### WHAT THE TASK REQUIRES
In your reply, reproduce every line of the data without any alteration.

--- DATA SHOWN Enclosed Below ---

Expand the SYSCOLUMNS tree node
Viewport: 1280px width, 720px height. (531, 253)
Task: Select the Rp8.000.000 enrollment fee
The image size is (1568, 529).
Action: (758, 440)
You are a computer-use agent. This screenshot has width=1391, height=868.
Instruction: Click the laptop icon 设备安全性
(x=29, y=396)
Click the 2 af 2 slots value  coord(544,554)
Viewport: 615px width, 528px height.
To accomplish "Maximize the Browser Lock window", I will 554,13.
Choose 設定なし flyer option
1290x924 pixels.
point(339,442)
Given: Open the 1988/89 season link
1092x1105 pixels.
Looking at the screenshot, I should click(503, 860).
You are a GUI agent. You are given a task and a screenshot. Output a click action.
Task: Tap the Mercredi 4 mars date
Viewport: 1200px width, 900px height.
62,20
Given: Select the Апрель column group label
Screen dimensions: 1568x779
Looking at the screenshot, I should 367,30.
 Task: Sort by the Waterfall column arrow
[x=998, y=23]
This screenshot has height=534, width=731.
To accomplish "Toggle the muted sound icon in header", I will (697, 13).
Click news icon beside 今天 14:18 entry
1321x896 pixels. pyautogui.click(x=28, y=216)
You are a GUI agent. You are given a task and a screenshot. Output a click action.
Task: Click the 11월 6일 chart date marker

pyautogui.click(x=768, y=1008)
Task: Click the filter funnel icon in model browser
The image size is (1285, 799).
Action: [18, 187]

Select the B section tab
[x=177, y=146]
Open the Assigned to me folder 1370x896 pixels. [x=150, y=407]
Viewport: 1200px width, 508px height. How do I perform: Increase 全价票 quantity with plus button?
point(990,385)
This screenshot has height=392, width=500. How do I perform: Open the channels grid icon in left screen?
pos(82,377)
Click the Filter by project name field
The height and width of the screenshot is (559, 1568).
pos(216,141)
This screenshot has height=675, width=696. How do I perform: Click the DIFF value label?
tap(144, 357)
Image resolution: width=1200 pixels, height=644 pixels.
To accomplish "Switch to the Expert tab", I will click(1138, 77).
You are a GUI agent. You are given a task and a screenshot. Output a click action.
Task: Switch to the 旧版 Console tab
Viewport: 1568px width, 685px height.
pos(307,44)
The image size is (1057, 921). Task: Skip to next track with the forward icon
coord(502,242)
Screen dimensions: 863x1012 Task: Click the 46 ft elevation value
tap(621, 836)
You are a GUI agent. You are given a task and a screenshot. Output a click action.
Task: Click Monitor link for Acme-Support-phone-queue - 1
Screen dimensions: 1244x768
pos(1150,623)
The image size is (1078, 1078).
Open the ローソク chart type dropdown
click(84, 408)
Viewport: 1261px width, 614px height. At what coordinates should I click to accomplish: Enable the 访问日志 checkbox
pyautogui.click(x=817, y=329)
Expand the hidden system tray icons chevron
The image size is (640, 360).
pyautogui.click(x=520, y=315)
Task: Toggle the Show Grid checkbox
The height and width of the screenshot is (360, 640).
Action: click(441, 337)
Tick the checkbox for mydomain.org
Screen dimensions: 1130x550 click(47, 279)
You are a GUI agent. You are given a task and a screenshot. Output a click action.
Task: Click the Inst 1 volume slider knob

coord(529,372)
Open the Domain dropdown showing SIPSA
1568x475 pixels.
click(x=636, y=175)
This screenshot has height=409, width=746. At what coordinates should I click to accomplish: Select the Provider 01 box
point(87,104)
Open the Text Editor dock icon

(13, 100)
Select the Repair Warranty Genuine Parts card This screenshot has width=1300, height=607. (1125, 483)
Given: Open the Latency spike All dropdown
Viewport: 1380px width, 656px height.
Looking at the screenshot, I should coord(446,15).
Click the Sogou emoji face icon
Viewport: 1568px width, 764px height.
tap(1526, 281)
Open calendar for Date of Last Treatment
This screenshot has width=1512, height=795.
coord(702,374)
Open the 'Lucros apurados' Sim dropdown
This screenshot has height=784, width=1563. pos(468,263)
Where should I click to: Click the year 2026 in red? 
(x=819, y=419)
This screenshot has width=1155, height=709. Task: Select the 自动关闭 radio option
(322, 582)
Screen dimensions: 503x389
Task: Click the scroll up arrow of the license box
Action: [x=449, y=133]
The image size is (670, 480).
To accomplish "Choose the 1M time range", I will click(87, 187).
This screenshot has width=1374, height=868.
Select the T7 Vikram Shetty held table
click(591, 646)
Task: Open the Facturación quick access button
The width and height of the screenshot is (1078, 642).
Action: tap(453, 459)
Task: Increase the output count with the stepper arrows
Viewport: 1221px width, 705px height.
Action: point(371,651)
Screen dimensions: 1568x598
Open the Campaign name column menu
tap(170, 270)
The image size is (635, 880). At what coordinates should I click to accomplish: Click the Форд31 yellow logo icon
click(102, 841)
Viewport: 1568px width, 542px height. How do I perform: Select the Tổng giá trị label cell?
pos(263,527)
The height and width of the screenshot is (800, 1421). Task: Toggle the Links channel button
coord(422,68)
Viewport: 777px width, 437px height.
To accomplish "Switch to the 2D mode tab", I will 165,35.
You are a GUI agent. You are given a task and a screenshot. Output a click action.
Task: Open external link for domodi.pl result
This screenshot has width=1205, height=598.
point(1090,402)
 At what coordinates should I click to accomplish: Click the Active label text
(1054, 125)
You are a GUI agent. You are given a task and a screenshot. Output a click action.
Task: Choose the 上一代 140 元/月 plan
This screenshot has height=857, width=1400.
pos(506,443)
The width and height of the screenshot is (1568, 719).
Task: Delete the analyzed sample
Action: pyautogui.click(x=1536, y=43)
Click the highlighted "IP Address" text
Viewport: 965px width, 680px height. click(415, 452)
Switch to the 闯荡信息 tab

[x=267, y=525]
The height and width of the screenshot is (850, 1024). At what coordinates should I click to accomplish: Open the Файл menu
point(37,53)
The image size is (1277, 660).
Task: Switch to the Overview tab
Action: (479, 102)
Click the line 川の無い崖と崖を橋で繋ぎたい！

--- End of Enclosed DATA SHOWN ---

### REPLY
Expand the SYSCOLUMNS tree node
Viewport: 1280px width, 720px height. (531, 253)
Task: Select the Rp8.000.000 enrollment fee
The image size is (1568, 529).
Action: (758, 440)
You are a computer-use agent. This screenshot has width=1391, height=868.
Instruction: Click the laptop icon 设备安全性
(x=29, y=396)
Click the 2 af 2 slots value  coord(544,554)
Viewport: 615px width, 528px height.
To accomplish "Maximize the Browser Lock window", I will 554,13.
Choose 設定なし flyer option
1290x924 pixels.
point(339,442)
Given: Open the 1988/89 season link
1092x1105 pixels.
Looking at the screenshot, I should click(503, 860).
You are a GUI agent. You are given a task and a screenshot. Output a click action.
Task: Tap the Mercredi 4 mars date
Viewport: 1200px width, 900px height.
62,20
Given: Select the Апрель column group label
Screen dimensions: 1568x779
Looking at the screenshot, I should 367,30.
 Task: Sort by the Waterfall column arrow
[x=998, y=23]
This screenshot has height=534, width=731.
To accomplish "Toggle the muted sound icon in header", I will (697, 13).
Click news icon beside 今天 14:18 entry
1321x896 pixels. pyautogui.click(x=28, y=216)
You are a GUI agent. You are given a task and a screenshot. Output a click action.
Task: Click the 11월 6일 chart date marker

pyautogui.click(x=768, y=1008)
Task: Click the filter funnel icon in model browser
The image size is (1285, 799).
Action: [18, 187]

Select the B section tab
[x=177, y=146]
Open the Assigned to me folder 1370x896 pixels. [x=150, y=407]
Viewport: 1200px width, 508px height. How do I perform: Increase 全价票 quantity with plus button?
point(990,385)
This screenshot has height=392, width=500. How do I perform: Open the channels grid icon in left screen?
pos(82,377)
Click the Filter by project name field
The height and width of the screenshot is (559, 1568).
pos(216,141)
This screenshot has height=675, width=696. How do I perform: Click the DIFF value label?
tap(144, 357)
Image resolution: width=1200 pixels, height=644 pixels.
To accomplish "Switch to the Expert tab", I will click(1138, 77).
You are a GUI agent. You are given a task and a screenshot. Output a click action.
Task: Switch to the 旧版 Console tab
Viewport: 1568px width, 685px height.
pos(307,44)
The image size is (1057, 921). Task: Skip to next track with the forward icon
coord(502,242)
Screen dimensions: 863x1012 Task: Click the 46 ft elevation value
tap(621, 836)
You are a GUI agent. You are given a task and a screenshot. Output a click action.
Task: Click Monitor link for Acme-Support-phone-queue - 1
Screen dimensions: 1244x768
pos(1150,623)
The image size is (1078, 1078).
Open the ローソク chart type dropdown
click(84, 408)
Viewport: 1261px width, 614px height. At what coordinates should I click to accomplish: Enable the 访问日志 checkbox
pyautogui.click(x=817, y=329)
Expand the hidden system tray icons chevron
The image size is (640, 360).
pyautogui.click(x=520, y=315)
Task: Toggle the Show Grid checkbox
The height and width of the screenshot is (360, 640).
Action: click(441, 337)
Tick the checkbox for mydomain.org
Screen dimensions: 1130x550 click(47, 279)
You are a GUI agent. You are given a task and a screenshot. Output a click action.
Task: Click the Inst 1 volume slider knob

coord(529,372)
Open the Domain dropdown showing SIPSA
1568x475 pixels.
click(x=636, y=175)
This screenshot has height=409, width=746. At what coordinates should I click to accomplish: Select the Provider 01 box
point(87,104)
Open the Text Editor dock icon

(13, 100)
Select the Repair Warranty Genuine Parts card This screenshot has width=1300, height=607. (1125, 483)
Given: Open the Latency spike All dropdown
Viewport: 1380px width, 656px height.
Looking at the screenshot, I should coord(446,15).
Click the Sogou emoji face icon
Viewport: 1568px width, 764px height.
tap(1526, 281)
Open calendar for Date of Last Treatment
This screenshot has width=1512, height=795.
coord(702,374)
Open the 'Lucros apurados' Sim dropdown
This screenshot has height=784, width=1563. pos(468,263)
Where should I click to: Click the year 2026 in red? 
(x=819, y=419)
This screenshot has width=1155, height=709. Task: Select the 自动关闭 radio option
(322, 582)
Screen dimensions: 503x389
Task: Click the scroll up arrow of the license box
Action: [x=449, y=133]
The image size is (670, 480).
To accomplish "Choose the 1M time range", I will click(87, 187).
This screenshot has width=1374, height=868.
Select the T7 Vikram Shetty held table
click(591, 646)
Task: Open the Facturación quick access button
The width and height of the screenshot is (1078, 642).
Action: tap(453, 459)
Task: Increase the output count with the stepper arrows
Viewport: 1221px width, 705px height.
Action: point(371,651)
Screen dimensions: 1568x598
Open the Campaign name column menu
tap(170, 270)
The image size is (635, 880). At what coordinates should I click to accomplish: Click the Форд31 yellow logo icon
click(102, 841)
Viewport: 1568px width, 542px height. How do I perform: Select the Tổng giá trị label cell?
pos(263,527)
The height and width of the screenshot is (800, 1421). Task: Toggle the Links channel button
coord(422,68)
Viewport: 777px width, 437px height.
To accomplish "Switch to the 2D mode tab", I will 165,35.
You are a GUI agent. You are given a task and a screenshot. Output a click action.
Task: Open external link for domodi.pl result
This screenshot has width=1205, height=598.
point(1090,402)
 At what coordinates should I click to accomplish: Click the Active label text
(1054, 125)
You are a GUI agent. You are given a task and a screenshot. Output a click action.
Task: Choose the 上一代 140 元/月 plan
This screenshot has height=857, width=1400.
pos(506,443)
The width and height of the screenshot is (1568, 719).
Task: Delete the analyzed sample
Action: pyautogui.click(x=1536, y=43)
Click the highlighted "IP Address" text
Viewport: 965px width, 680px height. click(415, 452)
Switch to the 闯荡信息 tab

[x=267, y=525]
The height and width of the screenshot is (850, 1024). At what coordinates should I click to accomplish: Open the Файл menu
point(37,53)
The image size is (1277, 660).
Task: Switch to the Overview tab
Action: (479, 102)
Click the line 川の無い崖と崖を橋で繋ぎたい！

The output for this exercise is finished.